Exercise text ▸
-- Opening Marker --

Gene Hackman and other Eighties-Nineties spy movie faces like Kurtwood Smith, Daniel von Bargen and Terry O’Quinn make “Company Business” (1991) watchable. It skirts the razor’s edge of “good” the whole way, but a non-ending of an ending secures it as frustrating and forgettable.
At the time, one last Cold War time capsule was being formed. Writer-director Nicholas Meyer (the three best “Star Treks” out of the first half-dozen – two, four and six) tries for an international “Midnight Run.” Although he forgets the guffaws, there’s a sense of whimsical fun because Hackman as American spy Sam Boyd has good chemistry with Mikhail Baryshnikov – better known as a dancer – as Russian spy Pyotr Ivanovich Grushenko. It’s neat to see a Soviet played by a Soviet, coming out of the Eighties when this usually was not the case.
Their friendship is forged because, although they pass a gun back and forth by necessity in various shootouts, they realize neither has killed the other one. They’re technically not on the same side, but functionally they are. We get hints that neither is big on the idea of countries and governments; they are government contractors because it’s a good way to make money.

-- Closing Marker --

Excerpted data ▸
-- Opening Marker --

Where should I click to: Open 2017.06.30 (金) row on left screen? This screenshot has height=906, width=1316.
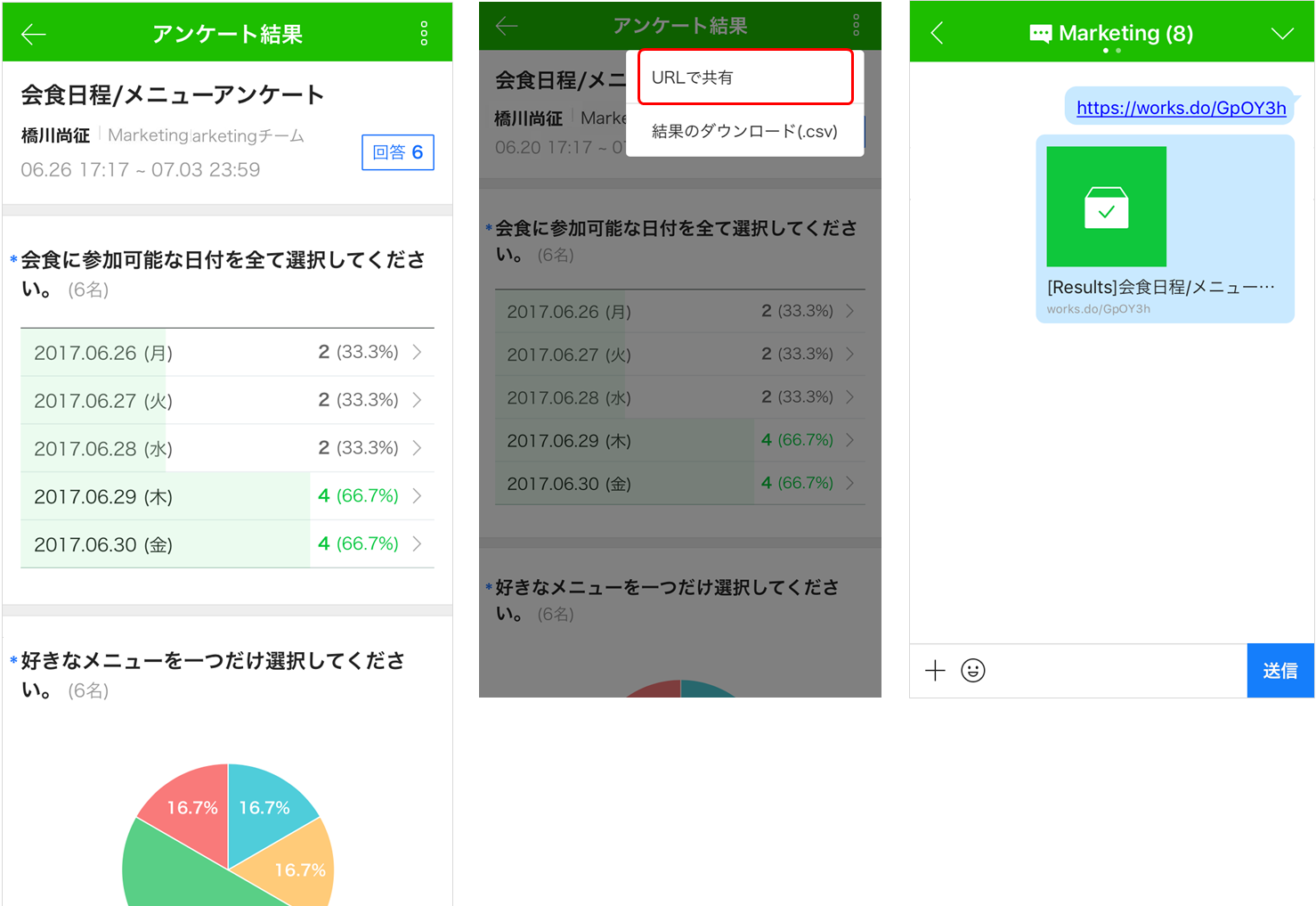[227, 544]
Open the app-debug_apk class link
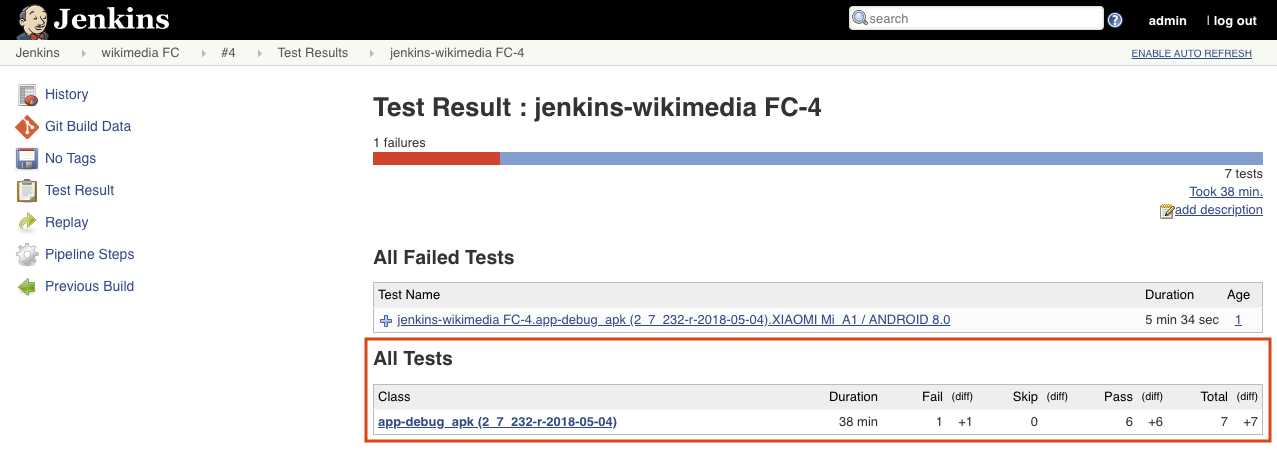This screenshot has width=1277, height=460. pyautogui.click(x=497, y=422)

-- Closing Marker --
-- Opening Marker --

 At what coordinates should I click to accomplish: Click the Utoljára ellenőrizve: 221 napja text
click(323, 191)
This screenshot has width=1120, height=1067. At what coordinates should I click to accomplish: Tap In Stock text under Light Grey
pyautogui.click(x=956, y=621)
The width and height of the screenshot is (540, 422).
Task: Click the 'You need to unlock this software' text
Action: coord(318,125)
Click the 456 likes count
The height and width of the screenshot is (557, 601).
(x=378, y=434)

-- Closing Marker --

What you are asked to do ▸
Please continue the review of "Company Business" from the point where it stops, in the same voice.

Output ▸
“Company Business” (1991)
Director: Nicholas Meyer
Writer: Nicholas Meyer
Stars: Gene Hackman, Mikhail Baryshnikov, Kurtwood Smith
Contra indicators
“Company Business” is slightly behind its time in topicality, touching upon the money-laundering-with-weapons-and-prisoners issues raised by the Iran-Contra affair of the mid-Eighties. It seems like there might’ve been a late rewrite to deal with the 1989 fall of the Berlin Wall. In the pivotal and evocative sequence, Sam must hand Pyotr back to the Russians at a rickety, never-completed subway station that goes under where the Wall used to be, into East Berlin.
This is also where the film gets confusing. (SPOILER WARNING.) Sam recognizes the American prisoner-to-be-returned as someone he saw in an airport recently, so he knows the man is not the prisoner but rather a Russian double agent. But how this is communicated, with Sam flashing to a newspaper photo of the man, is confusing, because the photo does not resemble the man. (But eventually I realized it is the same man, and Sam is making the connection in that moment.) (END OF SPOILERS.)
There are a couple excuses to be made. One, spy movies are inevitably confusing, because international spying is confusing. Two, maybe the plot details don’t matter. Maybe “Company Business” is about how friendships form even when international borders say they shouldn’t, because a person is a person. But although Hackman and Baryshnikov aren’t bad, we don’t get any big buddy-romp moments that drive home their relationship, so therefore it doesn’t seem like that’s the point of the movie either.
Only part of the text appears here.